◆ **Data provided**
##############################
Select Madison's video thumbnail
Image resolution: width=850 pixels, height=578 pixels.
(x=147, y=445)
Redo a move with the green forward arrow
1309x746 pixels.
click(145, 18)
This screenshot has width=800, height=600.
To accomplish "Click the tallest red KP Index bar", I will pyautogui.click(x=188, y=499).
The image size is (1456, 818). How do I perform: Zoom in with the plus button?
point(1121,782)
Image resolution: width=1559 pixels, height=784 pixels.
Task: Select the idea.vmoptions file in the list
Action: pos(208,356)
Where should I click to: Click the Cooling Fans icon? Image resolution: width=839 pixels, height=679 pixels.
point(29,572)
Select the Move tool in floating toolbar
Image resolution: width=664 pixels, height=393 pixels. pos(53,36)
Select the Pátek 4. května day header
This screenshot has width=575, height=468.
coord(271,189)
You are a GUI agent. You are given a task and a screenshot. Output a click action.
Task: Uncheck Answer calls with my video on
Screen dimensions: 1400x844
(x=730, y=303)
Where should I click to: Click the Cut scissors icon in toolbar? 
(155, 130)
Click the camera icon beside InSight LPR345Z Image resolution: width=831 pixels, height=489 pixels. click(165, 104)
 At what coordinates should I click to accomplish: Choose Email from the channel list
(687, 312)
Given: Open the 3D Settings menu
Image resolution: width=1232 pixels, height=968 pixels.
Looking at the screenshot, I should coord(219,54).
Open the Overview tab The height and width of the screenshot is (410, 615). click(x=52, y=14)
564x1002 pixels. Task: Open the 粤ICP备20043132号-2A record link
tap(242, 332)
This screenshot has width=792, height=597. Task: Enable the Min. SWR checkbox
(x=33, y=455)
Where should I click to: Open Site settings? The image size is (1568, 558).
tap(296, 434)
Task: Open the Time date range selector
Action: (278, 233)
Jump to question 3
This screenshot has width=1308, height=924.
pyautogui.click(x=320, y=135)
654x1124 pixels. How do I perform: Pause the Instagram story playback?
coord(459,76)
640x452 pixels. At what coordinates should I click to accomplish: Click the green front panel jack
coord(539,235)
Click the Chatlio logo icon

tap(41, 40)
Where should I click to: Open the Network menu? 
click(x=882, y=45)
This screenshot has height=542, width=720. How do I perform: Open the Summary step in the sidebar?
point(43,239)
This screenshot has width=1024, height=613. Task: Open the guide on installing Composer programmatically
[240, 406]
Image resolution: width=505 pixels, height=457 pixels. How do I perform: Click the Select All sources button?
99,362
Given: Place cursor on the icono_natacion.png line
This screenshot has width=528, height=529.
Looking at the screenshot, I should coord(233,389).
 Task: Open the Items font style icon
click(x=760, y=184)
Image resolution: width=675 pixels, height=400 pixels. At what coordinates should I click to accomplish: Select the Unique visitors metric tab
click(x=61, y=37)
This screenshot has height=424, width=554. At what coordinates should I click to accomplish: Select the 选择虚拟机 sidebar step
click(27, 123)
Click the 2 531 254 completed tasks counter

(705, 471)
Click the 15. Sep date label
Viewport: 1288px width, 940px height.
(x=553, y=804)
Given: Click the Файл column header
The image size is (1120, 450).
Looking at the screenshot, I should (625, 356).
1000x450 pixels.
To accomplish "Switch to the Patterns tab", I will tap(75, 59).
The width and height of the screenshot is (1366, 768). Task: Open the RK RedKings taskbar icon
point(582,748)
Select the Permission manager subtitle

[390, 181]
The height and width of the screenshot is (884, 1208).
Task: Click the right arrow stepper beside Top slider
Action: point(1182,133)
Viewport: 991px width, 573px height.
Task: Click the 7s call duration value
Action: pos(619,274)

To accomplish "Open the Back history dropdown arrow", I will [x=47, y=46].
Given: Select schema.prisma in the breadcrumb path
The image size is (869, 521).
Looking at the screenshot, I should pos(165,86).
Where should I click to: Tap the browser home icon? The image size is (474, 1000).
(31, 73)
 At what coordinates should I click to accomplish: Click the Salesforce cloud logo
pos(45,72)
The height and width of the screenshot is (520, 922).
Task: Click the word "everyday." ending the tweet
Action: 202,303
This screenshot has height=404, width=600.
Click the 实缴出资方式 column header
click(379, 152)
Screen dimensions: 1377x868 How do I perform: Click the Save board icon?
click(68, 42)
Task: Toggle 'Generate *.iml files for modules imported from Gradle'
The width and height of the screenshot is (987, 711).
##############################
◆ **Problem to work on**
Filter the entries down to the lines that hold "video". Copy those lines.

◆ **Your solution**
Select Madison's video thumbnail
Task: Uncheck Answer calls with my video on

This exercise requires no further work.